• [TASK REQUIREMENTS]: Extract the complete data exactly as given.

======== DATASET RECORDS ========

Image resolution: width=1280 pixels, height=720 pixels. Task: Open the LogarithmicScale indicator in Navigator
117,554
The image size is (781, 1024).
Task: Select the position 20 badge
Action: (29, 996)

========

• [ANSWER TO THIS TASK]:
Image resolution: width=1280 pixels, height=720 pixels. Task: Open the LogarithmicScale indicator in Navigator
117,554
The image size is (781, 1024).
Task: Select the position 20 badge
Action: (29, 996)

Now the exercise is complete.